Quando 1917 concorreu ao Oscar de melhor filme em 2020, além de ser indicado a outras nove categorias, ficou claro que os épicos da Grande Guerra haviam deixado o óbvio para trás. Ainda há muitas camadas a serem exploradas sobre o assunto, e este texto é sobre isso. Mas é evidente que o conceito da banalização do mal permeia todas elas.
Enquanto o filme de Sam Mendes mergulhou no absurdo do conflito ao assumir o ponto de vista de dois jovens britânicos na primeira etapa da batalha, com estética revolucionária de filmagem continuada entre as trincheiras, Zona de Interesse entra na corrida pela principal estatueta em 2024 com o retrato da absoluta indiferença dos alemães ao genocídio judeu.
Adaptado do romance homônimo do britânico Martin Amis em 2014, o filme, já congratulado em Cannes, leva ao extremo a vulgarização da barbárie, captada pela filósofa alemã Hannah Arendt (1906-1975) durante o julgamento do carrasco Adolf Eichmann (1906-1962).
A expressão “banalização do mal” designa como pessoas normais foram capazes de se eximir do senso moral e ético das atrocidades que cometiam ao executá-las sistematicamente como funções que lhes foram atribuídas cotidianamente pelo Estado nazista.
No caso de Zona de Interesse, essa apatia é escancarada no retrato da família de Rudolf Höss (1901-1947), comandante do campo de concentração de Auschwitz.

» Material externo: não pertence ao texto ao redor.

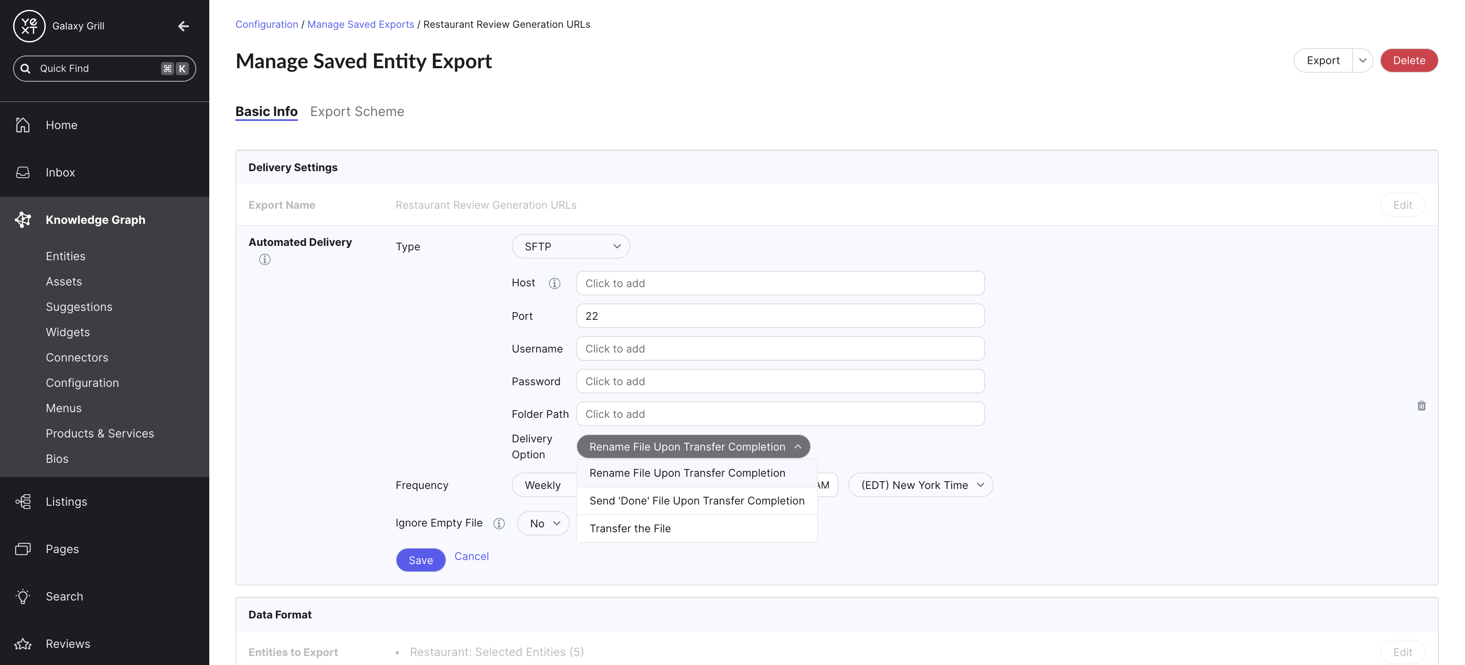Choose Send 'Done' File Upon Transfer Completion
Image resolution: width=1465 pixels, height=665 pixels.
[x=697, y=501]
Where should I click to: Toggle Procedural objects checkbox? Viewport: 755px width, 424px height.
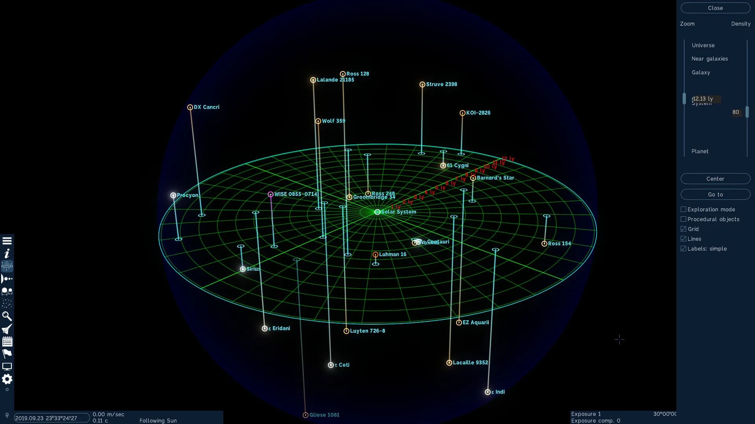[683, 219]
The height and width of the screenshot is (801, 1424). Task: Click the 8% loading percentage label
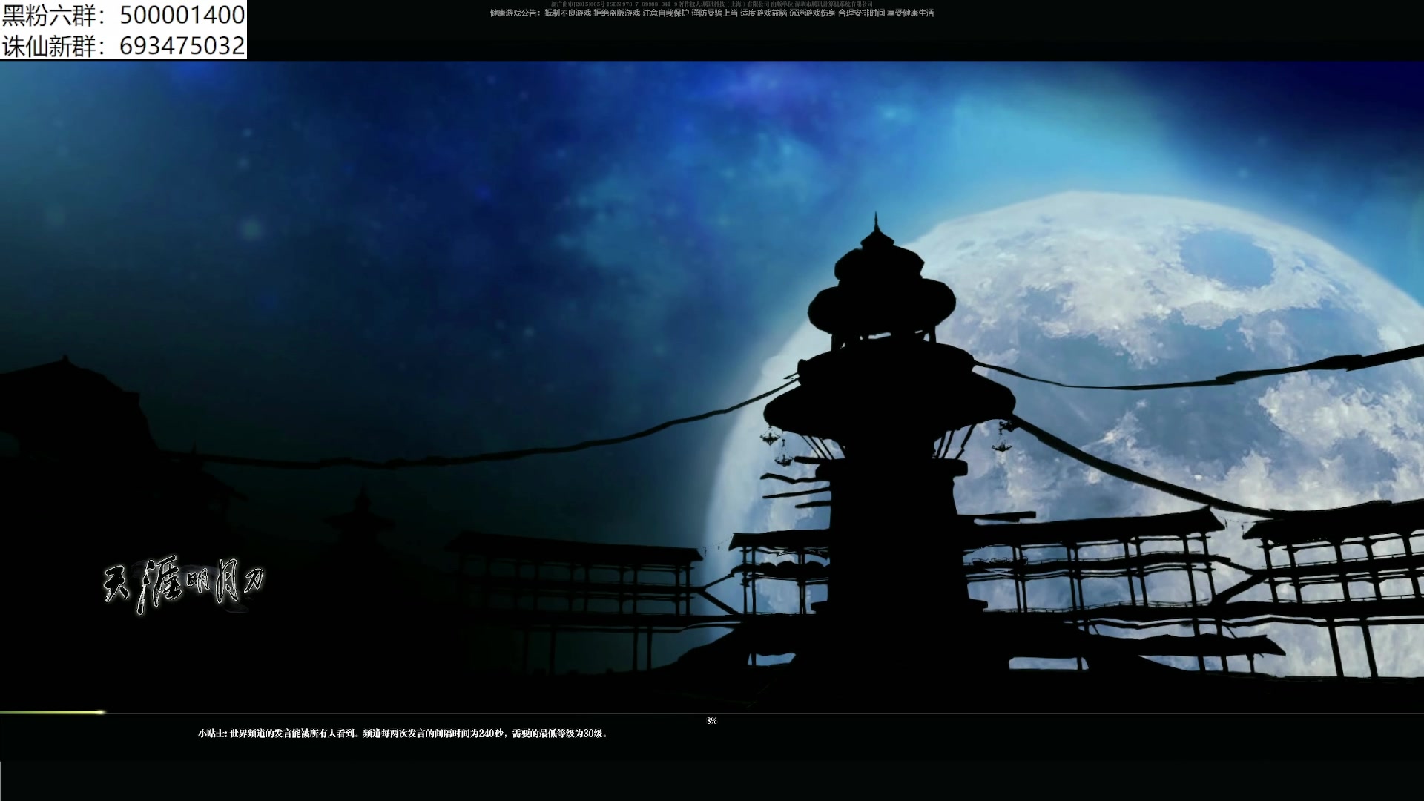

Em plena Segunda Guerra Mundial, ele e a mulher criam os filhos em uma casa bucólica — com belo jardim, piscina, empregados, bebidas caras, refeições cuidadosamente preparadas e até um simpático cachorrinho.
Normal? Talvez. Não fosse o fato de apenas um muro separar o lar perfeito do local que assassinava sistematicamente 6.000 judeus por dia durante o Holocausto — foram mais de 1 milhão só em Auschwitz ao longo da Segunda Guerra.
Gritos agonizantes, berros de desespero, tiros, gemidos e uma constante fumaça proveniente das câmaras de gás se confundem com as brincadeiras das crianças, soldadinhos de chumbo, banhos no lago, camas confortáveis, histórias para dormir.
Mas o que mais impressiona não é nem Höss. É a mulher. Ela não é de forma alguma alheia ao que ocorre ali. Ameaça inclusive uma empregada, mantida em regime de escravidão, dando a entender que o marido poderia fazê-la “virar fumaça”. Hedwig é plenamente indiferente. Ama morar ali e se orgulha da casa que mandou construir.
Mas talvez seja uma frase dele que marque bem o que o filme representa. Olhando para um baile, entre oficiais nazistas, ele comenta: “Seria um pouco mais difícil matar todos aqui pela altura do pé direito do salão”.